When considering the songs on Second Toughest in the Infants, it’s easy to throw around words and phrases like “epic,” “big album,” “can layer with the best of them,” “pioneers,” and “masterpiece,” simply because all of these accolades are not only experienced, but because they hold immense truth. The lush concepts and knockout punches of spectacularly frenzied techno and ambient downtempo pacing coalesce to create a sleek yet effortless groove across the entirety of the album, with rich layering and segues from uptempo to downbeat that flirt with the types of experiences only the purest of Ecstasy or LSD could produce. It’s the sort of dream that all of us chase when we decide to expand our consciousness through meditation, pharmaceuticals, or hallucinogens. However, Second Toughest in the Infants is its own drug, with the only barrier to its enjoyment the desire to listen.
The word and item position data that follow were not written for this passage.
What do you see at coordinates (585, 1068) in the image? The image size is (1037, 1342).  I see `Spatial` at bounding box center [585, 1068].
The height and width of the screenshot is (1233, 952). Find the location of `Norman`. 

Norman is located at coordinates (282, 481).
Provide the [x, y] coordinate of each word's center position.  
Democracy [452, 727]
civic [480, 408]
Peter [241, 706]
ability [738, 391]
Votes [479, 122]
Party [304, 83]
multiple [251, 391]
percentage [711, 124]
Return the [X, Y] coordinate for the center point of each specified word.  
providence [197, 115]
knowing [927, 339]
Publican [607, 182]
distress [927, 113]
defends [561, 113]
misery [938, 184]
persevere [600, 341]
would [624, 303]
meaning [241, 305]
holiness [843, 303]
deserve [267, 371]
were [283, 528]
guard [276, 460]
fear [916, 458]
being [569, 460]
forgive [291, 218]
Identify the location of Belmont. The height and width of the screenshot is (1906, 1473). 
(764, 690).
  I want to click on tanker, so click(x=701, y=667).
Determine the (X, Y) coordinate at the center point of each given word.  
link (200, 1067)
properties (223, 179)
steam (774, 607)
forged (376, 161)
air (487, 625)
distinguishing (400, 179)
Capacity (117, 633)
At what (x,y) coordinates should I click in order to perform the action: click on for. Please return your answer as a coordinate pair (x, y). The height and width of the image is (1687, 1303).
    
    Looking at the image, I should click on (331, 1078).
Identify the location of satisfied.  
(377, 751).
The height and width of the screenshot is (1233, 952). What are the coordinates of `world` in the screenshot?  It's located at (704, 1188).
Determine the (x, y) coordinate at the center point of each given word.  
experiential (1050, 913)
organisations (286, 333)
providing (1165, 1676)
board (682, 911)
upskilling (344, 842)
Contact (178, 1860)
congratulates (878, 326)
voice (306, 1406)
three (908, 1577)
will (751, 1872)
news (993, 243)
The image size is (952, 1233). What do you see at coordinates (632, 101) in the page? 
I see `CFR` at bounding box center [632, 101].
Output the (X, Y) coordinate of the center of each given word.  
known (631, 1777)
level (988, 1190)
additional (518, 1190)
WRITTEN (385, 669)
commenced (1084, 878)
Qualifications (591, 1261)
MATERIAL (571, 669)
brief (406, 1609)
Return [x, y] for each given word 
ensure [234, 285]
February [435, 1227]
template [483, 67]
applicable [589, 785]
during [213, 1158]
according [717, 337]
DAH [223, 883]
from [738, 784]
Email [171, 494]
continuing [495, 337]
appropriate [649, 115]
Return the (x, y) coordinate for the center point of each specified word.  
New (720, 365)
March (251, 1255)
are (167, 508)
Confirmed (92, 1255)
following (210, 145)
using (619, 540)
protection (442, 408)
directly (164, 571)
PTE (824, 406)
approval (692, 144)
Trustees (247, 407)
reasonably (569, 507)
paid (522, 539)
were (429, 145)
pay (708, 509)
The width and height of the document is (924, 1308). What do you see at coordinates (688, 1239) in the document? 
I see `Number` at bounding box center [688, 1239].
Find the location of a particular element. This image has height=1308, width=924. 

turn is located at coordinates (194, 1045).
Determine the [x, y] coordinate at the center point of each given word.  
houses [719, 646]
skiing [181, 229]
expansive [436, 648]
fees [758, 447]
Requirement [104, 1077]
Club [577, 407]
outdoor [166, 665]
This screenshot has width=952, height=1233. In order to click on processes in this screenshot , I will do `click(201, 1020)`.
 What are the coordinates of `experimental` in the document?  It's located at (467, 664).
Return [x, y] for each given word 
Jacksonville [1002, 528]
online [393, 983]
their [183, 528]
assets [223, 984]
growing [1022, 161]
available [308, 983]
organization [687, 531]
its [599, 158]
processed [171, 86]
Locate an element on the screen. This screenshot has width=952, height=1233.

The album is the perfect, closed off system, existing as both the cause and the effect of our enjoyment simultaneously. It’s the Alpha and the Omega of its genre. The music boiling off of Second Toughest in the Infants is cut from a different cloth. It’s in a league all of its own, and is the sort of perfect encapsulation of what we should all be striving for in terms of greatness, an infinite sound that is both a single note echoing across the universe and all the notes at once.